Some things don’t change. The lobe remained rich enough to raise some of the best foods on earth and a few old fashioned farmers still do that. This decade, new independent Des Moines restaurants found national prominence supporting unique local foods. Diners responded creating a culinary niche that resisted industrial food and celebrated Iowa food artisans. That helped revive the old Populist Iowa and made Des Moines the center of a confrontation zone for conflicting food philosophies.
Such clashes drew national attention with debates about immigration stings in Marshalltown and Postville, ethanol-generated food inflation and the Iowa legislature’s usurpation of local control, taking from counties the authority to restrict the pollution of confined animal feeding operations (CAFO’s). When Iowa scientist Tara Smith discovered an alarming relationship between the MRSA (killer bacteria that resist antibiotics) epidemic and CAFO‘s, Iowa became THE battleground state in the food wars.
This summer, over forty international food activists convened in Des Moines to plot changes to America’s meat system. That conference drew non profit giants like Pew Charitable Trusts and Sierra Club, ranchers, farmers, church leaders and labor organizers. Remarkably, the group came from the far left, the far right and the middle of partisan politics. They met almost continuously for 30 hours brainstorming ways to alleviate the way American meat production pollutes our air and water, violates human rights and abuses monopoly powers, workers, consumers and animals. The big issue, which tied the others together, was the Preservation of Antibiotics for Medical Treatment Act (PAMTA), a bill now in Congress and supported by President Obama that would end the prophylactic use of antibiotics in industrial agriculture. As maverick rancher Mike Callicrate (one of the heroes of “Fast Food Nation”) explained:
“If we can get PAMTA passed it’s the end of the CAFO - because CAFO’s can’t exist without massive antibiotics. Without CAFO’s, all the other problems improve by leaps and bounds.”

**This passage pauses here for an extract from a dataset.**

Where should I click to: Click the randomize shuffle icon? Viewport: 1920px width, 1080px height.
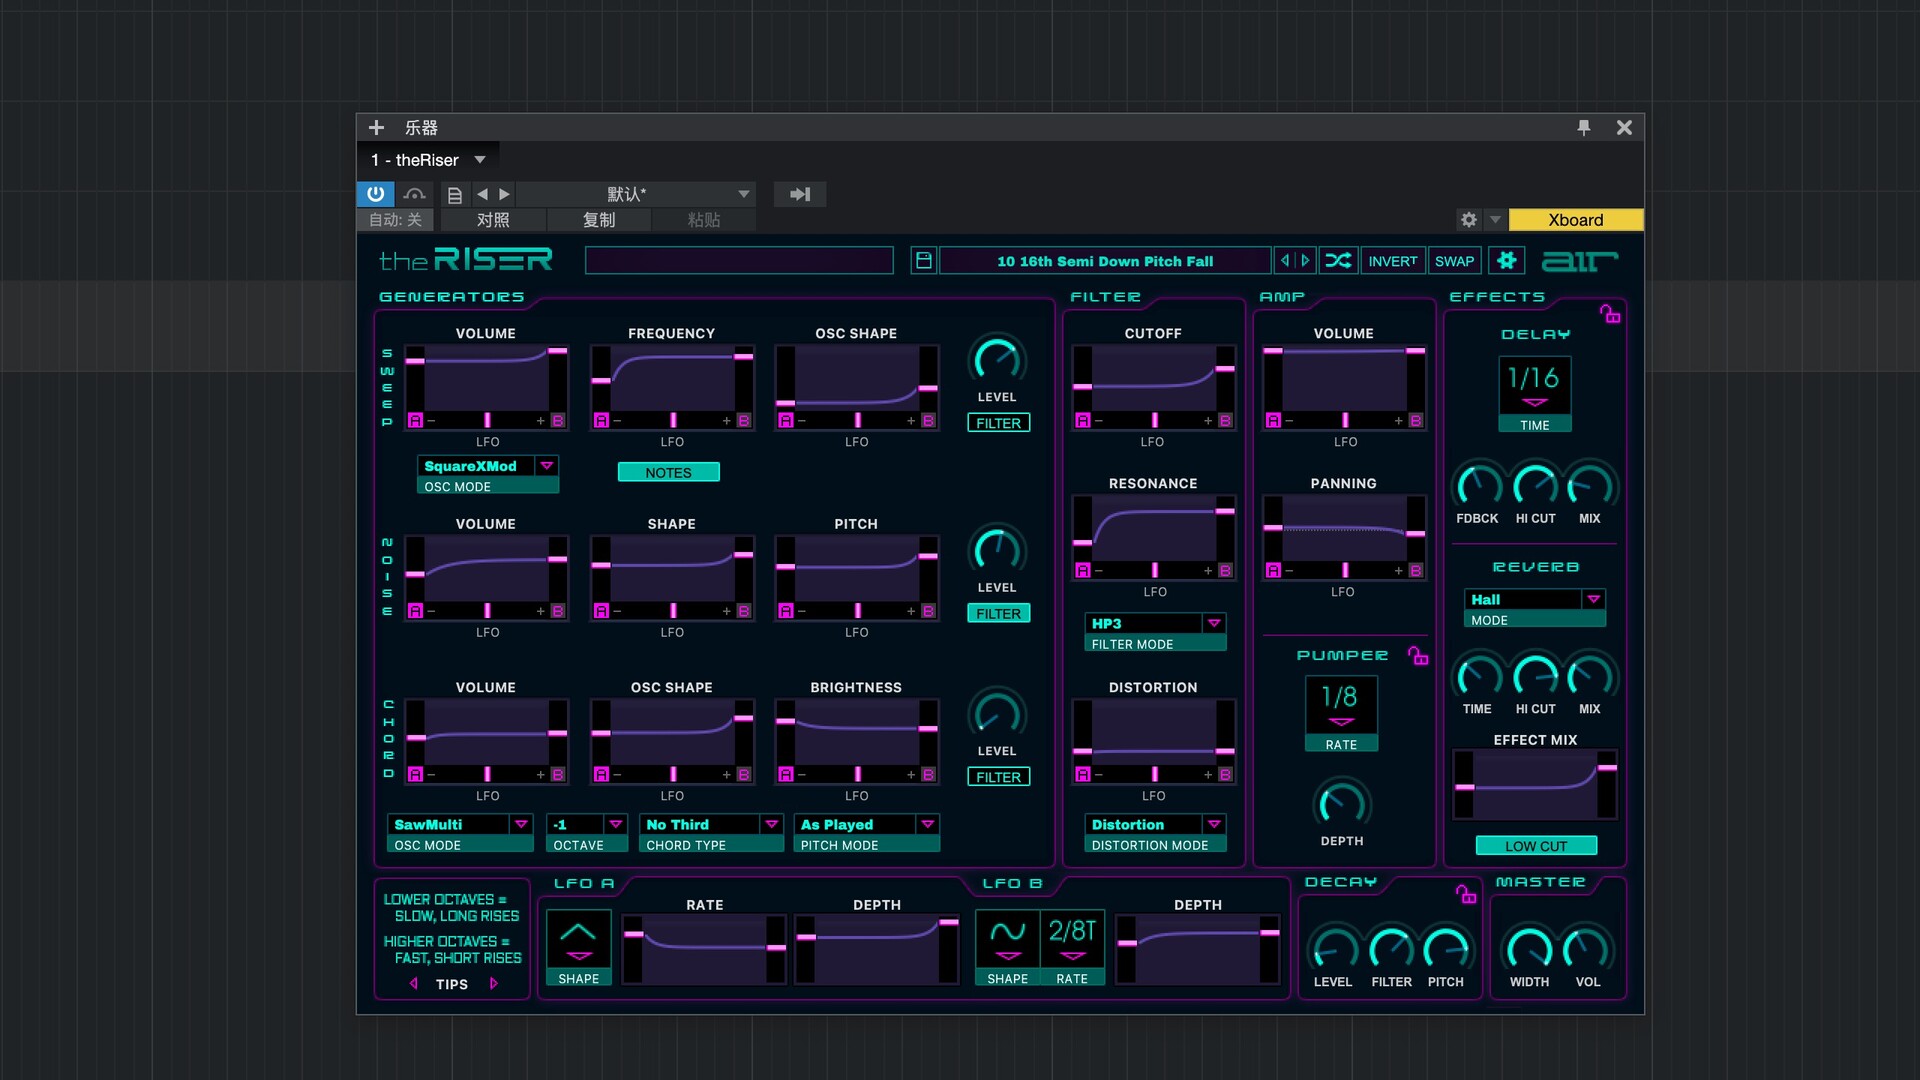tap(1338, 261)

The conference highlighted trends and ironies of the food system. Bet you didn’t know that:
~Dairy Farmers of America own 8 import licenses; “Angus” labeling requires only 10 per cent Angus bloodlines; Most “grass fed” meat in America comes from Canada and Wyoming where grass is available for only a few months a year;
~AMRP’s (advanced meat recovery pellets) are now included in most frozen industrial hamburger products and AMRP’s can test positive for spinal and brain matter;
~The leather and wool of grass fed animals is judged to have superior texture and strength. Prius now offers “grass fed“ leather seat covers.
I asked delegates to explain a news release from the US Department of Agriculture (USDA) which baffled me. How could the US in 2009, following decades of suburban sprawl that had devoured farmland, plant its largest acreage ever of soy beans and also the second largest acreage of corn? Callicrate responded with most others nodding cynically.
“You don’t actually believe the USDA numbers? Nothing is impossible but overestimating the acreage planted will cause commodity prices to fall and that’s in the best interests the USDA and all the Big Ag corporations that influence the USDA.”
In the following three weeks, corn prices plunged. That’s what Grandpa meant about Iowa’s bad luck.